J’en aurai pas assez pour sept jours, pense la jeune fille. Je vais encore devoir me rationner. Dire qu’ils vont encore nous filer que dalle de blé, ces radins… Et pour couronner le tout, pas question de compter sur mes parents pour partager évidemment...
Puis, voyant les deux adultes sortir de leur hutte en terre et s’éloigner, elle fourre ses biens dans son sac et les rejoint au pas de course. Ils marchent comme des automates pendant dix minutes, durant lesquelles aucun ne parle. Ils ne sont pas vraiment proches, malgré les Conseils qui encouragent la solidarité familiale. Mais Épicure n’a jamais été une enfant facile et, très tôt, elle a préféré l’indépendance vis à vis de ses parents. C’est bien en un sens, car les Conseils encouragent également cet état d’esprit autonome, mais seulement à partir de dix-huit ans. Et Épicure n’en a que quinze.
Une fois devant la Contrôlerie, une vaste place d’herbe jaunie où se dressent quelques vieilles tables bancales en bois, les parents de la jeune fille se dirigent vers un guichet au fond de la place tandis qu’elle se rend à un semblant de bureau affichant les mots « Guichet des 15-20 ans ». S’y tiennent en file indienne quelques adolescents ou jeunes adultes. Ne voyant aucune connaissance à elle, Épicure se range dans la queue, tête baissée, la relevant de temps à autre pour sourire aimablement à ses voisins de village.
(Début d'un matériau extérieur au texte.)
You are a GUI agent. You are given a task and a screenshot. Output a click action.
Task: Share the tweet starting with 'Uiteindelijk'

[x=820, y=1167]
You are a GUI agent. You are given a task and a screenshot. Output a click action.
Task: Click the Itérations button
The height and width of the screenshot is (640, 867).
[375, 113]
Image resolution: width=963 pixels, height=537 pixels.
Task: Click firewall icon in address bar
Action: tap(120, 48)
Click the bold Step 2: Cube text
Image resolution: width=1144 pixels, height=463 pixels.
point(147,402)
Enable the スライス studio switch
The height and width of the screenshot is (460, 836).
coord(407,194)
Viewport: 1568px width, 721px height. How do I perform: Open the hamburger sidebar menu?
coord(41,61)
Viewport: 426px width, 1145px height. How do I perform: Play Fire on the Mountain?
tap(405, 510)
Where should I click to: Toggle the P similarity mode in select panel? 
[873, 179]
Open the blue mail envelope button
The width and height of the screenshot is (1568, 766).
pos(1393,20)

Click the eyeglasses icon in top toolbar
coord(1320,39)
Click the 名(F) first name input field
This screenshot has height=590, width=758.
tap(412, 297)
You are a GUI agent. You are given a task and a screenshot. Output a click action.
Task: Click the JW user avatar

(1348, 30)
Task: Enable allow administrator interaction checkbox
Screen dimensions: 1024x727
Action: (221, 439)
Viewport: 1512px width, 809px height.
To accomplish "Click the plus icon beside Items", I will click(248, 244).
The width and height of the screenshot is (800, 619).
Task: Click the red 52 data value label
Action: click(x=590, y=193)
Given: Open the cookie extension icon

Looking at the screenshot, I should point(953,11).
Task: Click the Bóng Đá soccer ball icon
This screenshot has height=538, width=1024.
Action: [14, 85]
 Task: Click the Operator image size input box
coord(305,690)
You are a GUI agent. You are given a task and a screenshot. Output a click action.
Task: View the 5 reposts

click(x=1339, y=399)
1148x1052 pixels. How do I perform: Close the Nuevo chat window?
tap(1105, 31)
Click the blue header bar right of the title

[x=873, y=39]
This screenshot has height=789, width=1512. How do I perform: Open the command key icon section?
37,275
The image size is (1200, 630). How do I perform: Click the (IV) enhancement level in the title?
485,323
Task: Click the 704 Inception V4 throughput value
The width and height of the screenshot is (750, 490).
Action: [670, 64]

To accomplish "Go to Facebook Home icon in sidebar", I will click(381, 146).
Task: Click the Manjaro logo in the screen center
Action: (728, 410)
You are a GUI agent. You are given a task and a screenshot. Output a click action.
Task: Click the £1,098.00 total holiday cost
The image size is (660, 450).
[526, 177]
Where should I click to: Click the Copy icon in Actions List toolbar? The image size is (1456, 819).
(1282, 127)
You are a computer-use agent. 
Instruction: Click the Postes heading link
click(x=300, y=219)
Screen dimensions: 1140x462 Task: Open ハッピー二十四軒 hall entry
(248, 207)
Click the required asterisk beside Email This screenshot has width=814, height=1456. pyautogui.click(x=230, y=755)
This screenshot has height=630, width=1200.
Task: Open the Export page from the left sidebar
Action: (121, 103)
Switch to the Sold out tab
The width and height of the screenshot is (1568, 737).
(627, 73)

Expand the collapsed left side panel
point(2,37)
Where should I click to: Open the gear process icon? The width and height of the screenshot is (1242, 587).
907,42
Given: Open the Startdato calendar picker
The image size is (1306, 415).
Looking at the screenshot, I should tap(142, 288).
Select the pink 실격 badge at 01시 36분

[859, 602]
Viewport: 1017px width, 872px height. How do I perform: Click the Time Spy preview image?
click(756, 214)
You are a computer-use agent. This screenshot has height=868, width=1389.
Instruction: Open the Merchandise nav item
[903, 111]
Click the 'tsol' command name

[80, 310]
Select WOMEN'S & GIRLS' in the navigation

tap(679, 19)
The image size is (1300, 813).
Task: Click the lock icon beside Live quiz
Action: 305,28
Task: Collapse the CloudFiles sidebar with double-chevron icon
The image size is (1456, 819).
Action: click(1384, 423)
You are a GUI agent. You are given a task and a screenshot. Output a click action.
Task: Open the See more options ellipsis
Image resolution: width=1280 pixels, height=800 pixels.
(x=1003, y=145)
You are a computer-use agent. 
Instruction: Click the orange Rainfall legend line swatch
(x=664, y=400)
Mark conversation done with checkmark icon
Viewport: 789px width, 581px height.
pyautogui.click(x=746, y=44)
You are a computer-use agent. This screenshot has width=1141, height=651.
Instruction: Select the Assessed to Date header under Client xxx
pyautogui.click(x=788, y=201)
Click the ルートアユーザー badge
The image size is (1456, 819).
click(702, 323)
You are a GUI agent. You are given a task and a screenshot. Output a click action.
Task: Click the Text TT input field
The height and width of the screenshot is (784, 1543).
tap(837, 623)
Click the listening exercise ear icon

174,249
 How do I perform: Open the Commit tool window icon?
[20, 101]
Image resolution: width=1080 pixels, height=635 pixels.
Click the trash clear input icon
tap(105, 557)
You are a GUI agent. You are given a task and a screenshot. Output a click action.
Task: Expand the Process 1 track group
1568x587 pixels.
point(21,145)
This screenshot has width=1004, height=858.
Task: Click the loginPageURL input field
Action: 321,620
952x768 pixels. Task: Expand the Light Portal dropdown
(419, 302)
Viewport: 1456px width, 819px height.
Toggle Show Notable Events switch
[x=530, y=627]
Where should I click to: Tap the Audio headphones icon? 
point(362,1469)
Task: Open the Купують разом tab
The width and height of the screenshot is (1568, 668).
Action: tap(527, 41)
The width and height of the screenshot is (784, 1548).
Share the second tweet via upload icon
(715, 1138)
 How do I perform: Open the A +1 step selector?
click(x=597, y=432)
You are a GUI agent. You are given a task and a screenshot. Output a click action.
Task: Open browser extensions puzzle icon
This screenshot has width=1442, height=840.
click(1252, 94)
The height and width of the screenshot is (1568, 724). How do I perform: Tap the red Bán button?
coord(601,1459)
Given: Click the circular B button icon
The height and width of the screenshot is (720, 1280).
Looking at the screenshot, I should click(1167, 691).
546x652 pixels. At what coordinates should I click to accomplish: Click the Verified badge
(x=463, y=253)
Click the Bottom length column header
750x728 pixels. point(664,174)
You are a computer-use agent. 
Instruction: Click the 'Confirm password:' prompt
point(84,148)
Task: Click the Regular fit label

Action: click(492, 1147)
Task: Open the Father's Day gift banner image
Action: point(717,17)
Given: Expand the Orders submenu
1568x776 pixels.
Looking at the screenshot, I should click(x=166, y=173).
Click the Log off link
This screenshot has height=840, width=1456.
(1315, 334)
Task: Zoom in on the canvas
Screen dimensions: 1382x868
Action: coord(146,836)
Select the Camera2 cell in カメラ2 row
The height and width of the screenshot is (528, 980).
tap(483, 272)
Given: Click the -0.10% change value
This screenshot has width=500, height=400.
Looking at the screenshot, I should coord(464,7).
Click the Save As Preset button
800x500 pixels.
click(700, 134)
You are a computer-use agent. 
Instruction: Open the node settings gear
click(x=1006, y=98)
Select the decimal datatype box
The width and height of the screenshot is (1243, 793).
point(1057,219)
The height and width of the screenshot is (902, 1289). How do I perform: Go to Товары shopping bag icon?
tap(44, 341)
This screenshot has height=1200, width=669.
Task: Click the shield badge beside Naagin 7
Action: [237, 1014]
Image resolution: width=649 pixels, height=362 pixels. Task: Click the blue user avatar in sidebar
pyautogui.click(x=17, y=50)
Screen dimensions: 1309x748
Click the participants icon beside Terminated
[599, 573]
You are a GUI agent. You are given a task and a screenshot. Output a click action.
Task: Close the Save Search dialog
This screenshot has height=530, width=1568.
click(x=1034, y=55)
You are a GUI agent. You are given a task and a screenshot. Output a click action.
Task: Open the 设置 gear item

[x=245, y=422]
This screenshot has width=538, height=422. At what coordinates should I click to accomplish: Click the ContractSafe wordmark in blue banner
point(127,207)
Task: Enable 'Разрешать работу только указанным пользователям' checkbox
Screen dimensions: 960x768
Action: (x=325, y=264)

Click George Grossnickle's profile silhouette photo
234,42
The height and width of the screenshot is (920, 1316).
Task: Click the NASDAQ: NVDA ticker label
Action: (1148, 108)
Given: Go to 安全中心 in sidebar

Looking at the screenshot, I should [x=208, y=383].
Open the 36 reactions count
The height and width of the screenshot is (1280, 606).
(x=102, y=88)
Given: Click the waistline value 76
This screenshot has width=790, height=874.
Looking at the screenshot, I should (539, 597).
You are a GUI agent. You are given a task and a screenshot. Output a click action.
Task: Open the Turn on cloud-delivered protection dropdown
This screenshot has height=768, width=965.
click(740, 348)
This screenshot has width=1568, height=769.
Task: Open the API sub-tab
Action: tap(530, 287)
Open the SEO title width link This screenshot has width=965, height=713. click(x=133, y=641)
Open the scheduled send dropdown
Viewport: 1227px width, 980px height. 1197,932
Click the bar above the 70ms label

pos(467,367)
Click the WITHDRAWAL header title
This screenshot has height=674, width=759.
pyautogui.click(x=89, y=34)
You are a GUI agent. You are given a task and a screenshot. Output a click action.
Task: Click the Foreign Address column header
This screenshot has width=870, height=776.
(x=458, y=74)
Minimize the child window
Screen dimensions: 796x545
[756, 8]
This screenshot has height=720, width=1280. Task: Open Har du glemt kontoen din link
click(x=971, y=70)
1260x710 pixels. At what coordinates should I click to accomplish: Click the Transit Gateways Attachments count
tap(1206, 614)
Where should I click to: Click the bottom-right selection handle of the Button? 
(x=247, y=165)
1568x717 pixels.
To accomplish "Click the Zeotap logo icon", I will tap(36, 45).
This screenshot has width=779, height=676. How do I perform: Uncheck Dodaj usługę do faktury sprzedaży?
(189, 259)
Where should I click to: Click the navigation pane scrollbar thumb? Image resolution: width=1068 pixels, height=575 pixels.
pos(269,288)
Elle aimerait ne pas être obligée de feindre l’enthousiasme quand elle est en public ; hélas, les Conseils encouragent aussi la courtoisie, alors elle n’y coupe pas. Elle sait pertinemment qu’il serait mal vu de ne pas respecter les principes de sa société, alors avec le temps, elle a appris à esquisser des sourires convaincants. L’heure avance, les personnes dans la file aussi. Enfin vient son tour, au bout de trois quarts d’heure, peut-être.
Un homme entre deux âges griffonne rapidement des chiffres et des noms sur une ardoise rayée à l’aide d’une craie fatiguée. Il ignore Épicure pendant quelques secondes, ajoute un point final à sa phrase d’un geste satisfait et relève la tête vers elle. D’une voix mécanique, il débite le discours qu’il connaît par cœur à force de le répéter depuis le début de la journée :
- Mademoiselle, contrôlons votre production pour la semaine. La limite est de vingt-et-une pommes de terre, quatorze courgettes et de vingt-huit pommes. Montrez-moi donc ce que vous avez là.
Épicure renverse le contenu de sa corbeille sur la table. Les aliments tombent dans un bruit sourd, au milieu d’une cascade de terre. Le Contrôleur époussette machinalement son bureau et son bout d’ardoise, puis compte les fruits et légumes.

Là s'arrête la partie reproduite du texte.